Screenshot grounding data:
=====

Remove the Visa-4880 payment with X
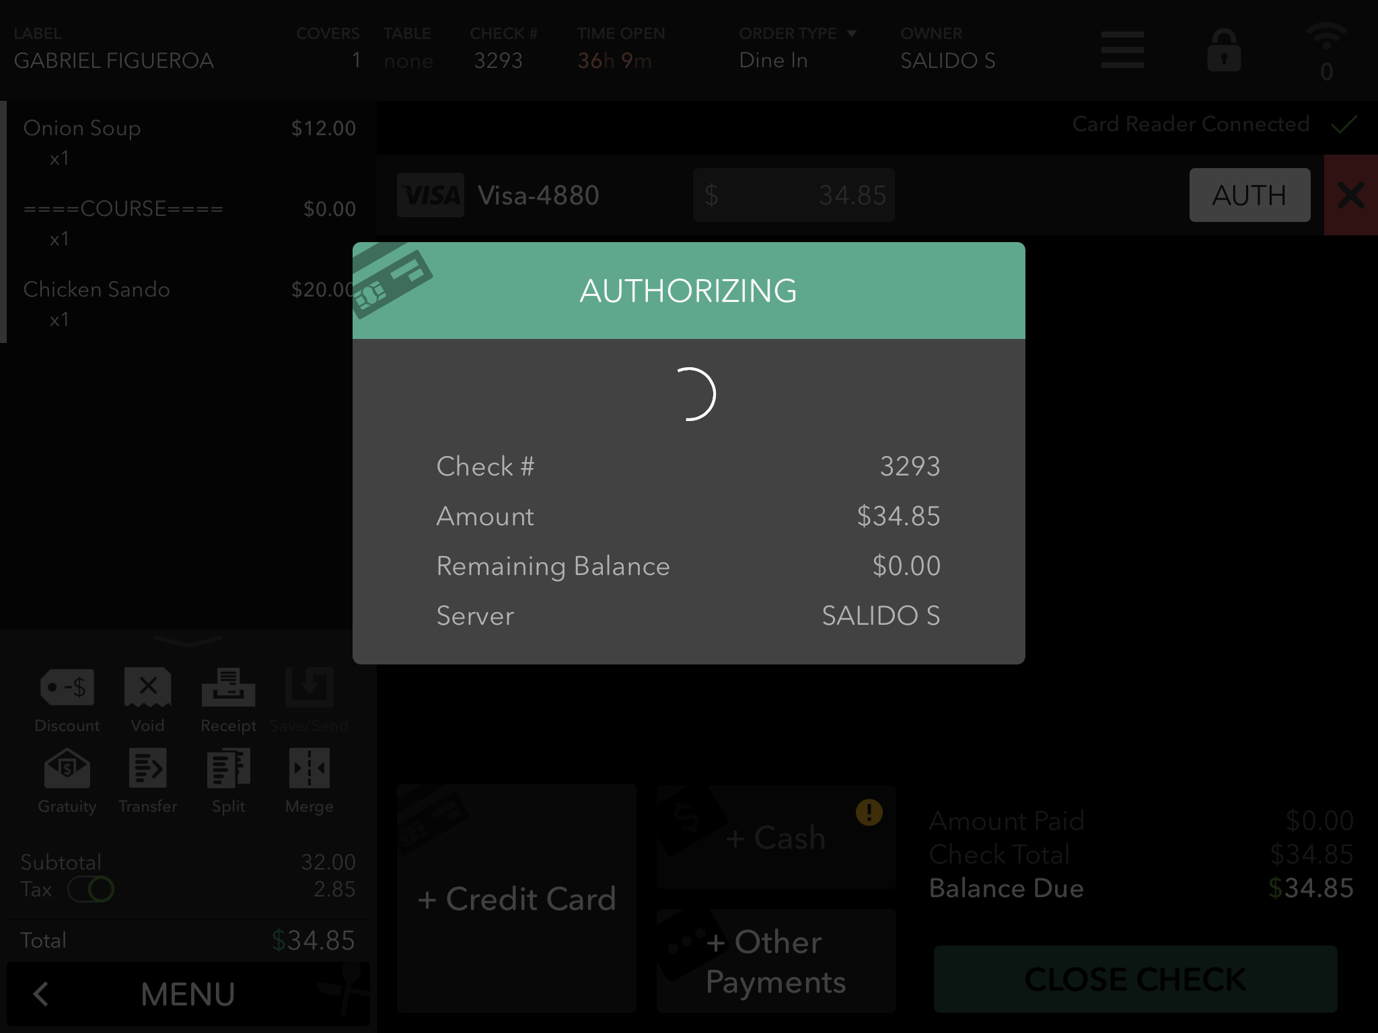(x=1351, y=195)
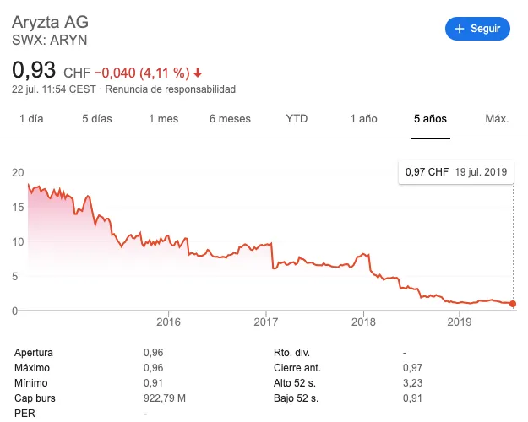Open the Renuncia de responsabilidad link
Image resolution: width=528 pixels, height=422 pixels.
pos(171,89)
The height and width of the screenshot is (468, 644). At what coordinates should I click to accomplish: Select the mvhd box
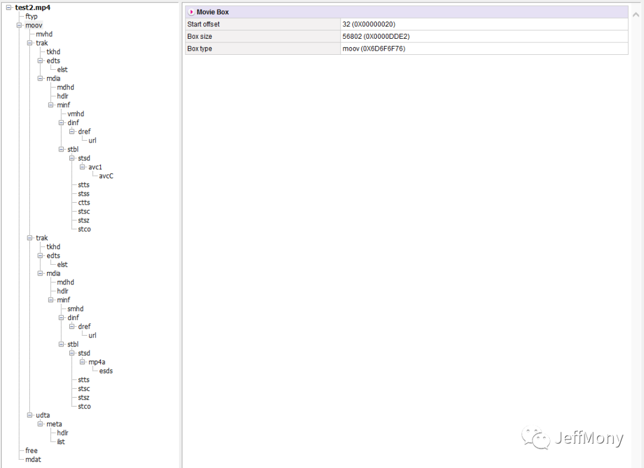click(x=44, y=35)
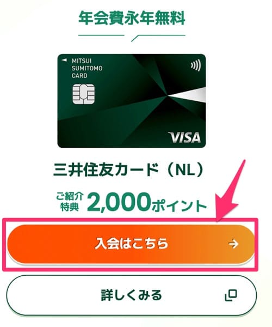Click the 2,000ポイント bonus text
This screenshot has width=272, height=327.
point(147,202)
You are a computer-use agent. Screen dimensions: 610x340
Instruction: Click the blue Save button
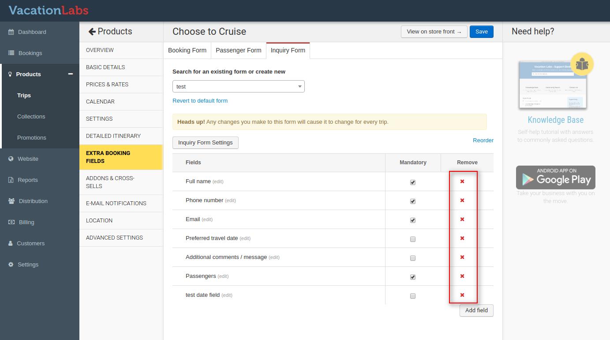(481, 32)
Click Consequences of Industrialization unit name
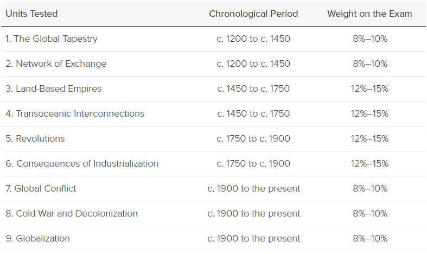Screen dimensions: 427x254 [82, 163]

=====

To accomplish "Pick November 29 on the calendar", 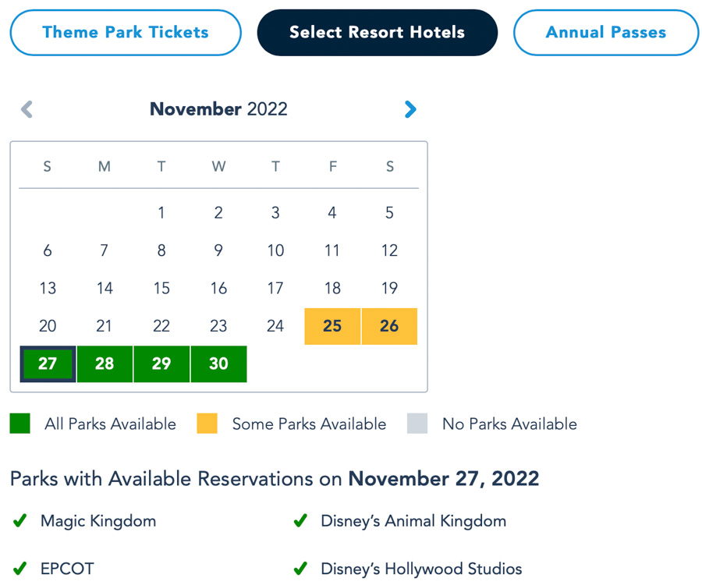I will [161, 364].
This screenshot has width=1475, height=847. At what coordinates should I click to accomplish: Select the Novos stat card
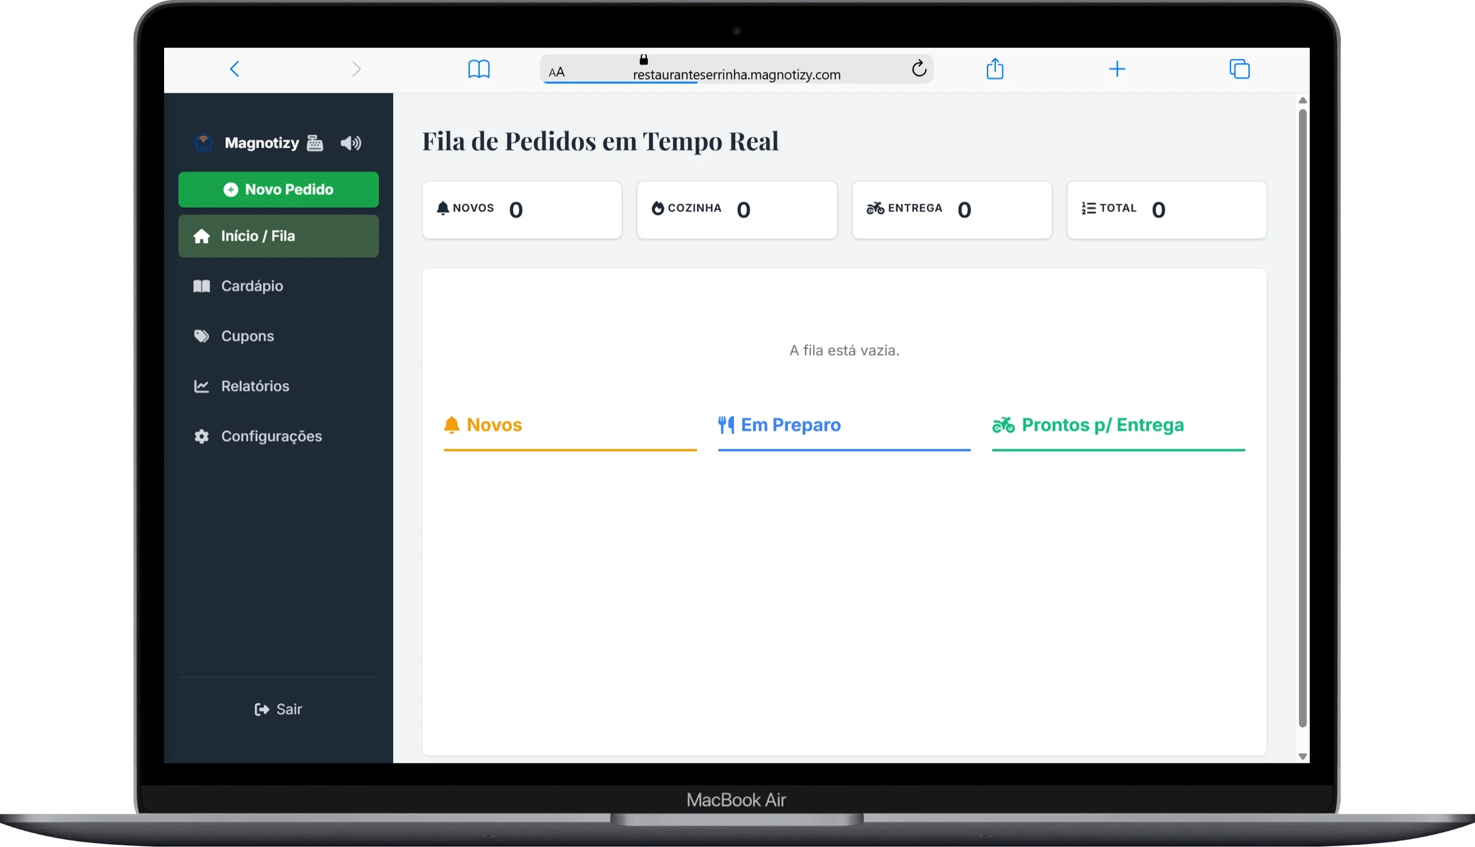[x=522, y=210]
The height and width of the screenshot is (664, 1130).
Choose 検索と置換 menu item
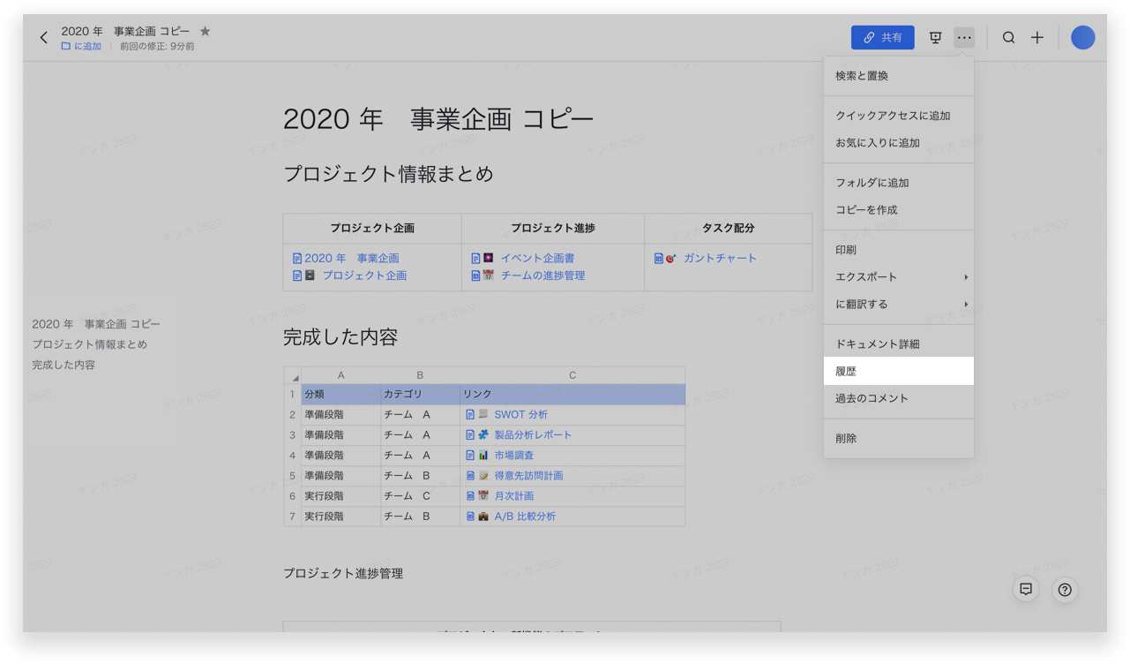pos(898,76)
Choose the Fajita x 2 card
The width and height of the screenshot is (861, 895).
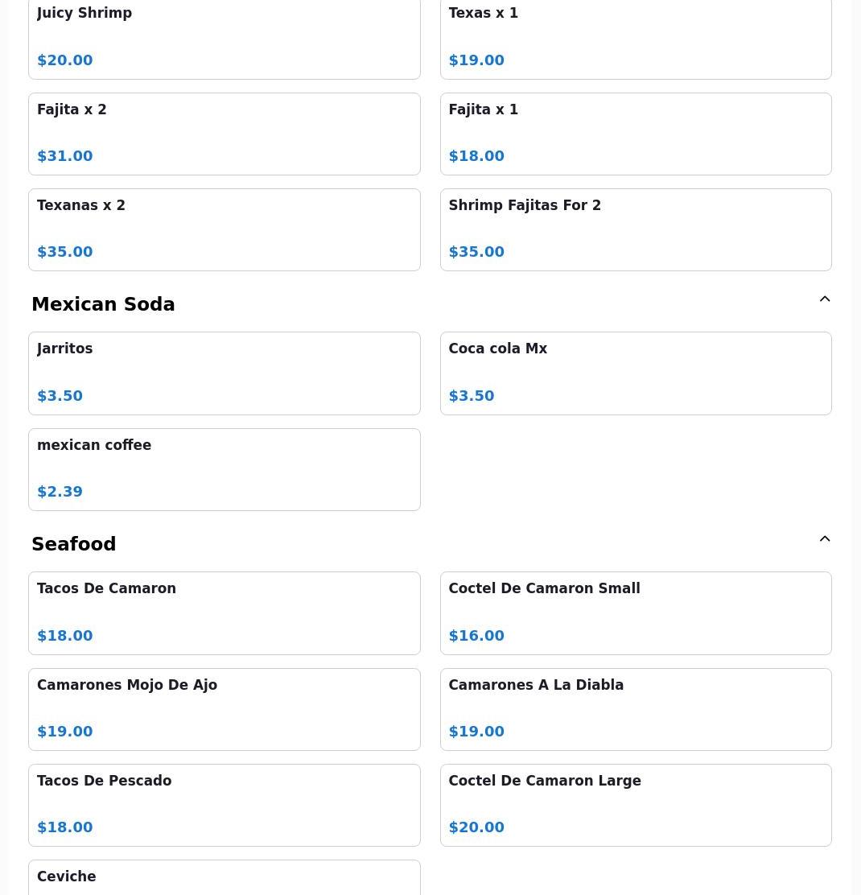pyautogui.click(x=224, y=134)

=====

WHAT IS NEEDED: Range to copy from the records above: the line containing "This screenshot has width=1475, height=847." to the line containing "Choose the Fajita x 2 card", both included. Output those lines exactly and only those, skipping pictures.

TASK ANSWER:
This screenshot has width=1475, height=847. At what coordinates should I click to accomplish: Select the Novos stat card
[x=522, y=210]
The height and width of the screenshot is (664, 1130).
Choose 検索と置換 menu item
pos(898,76)
Choose the Fajita x 2 card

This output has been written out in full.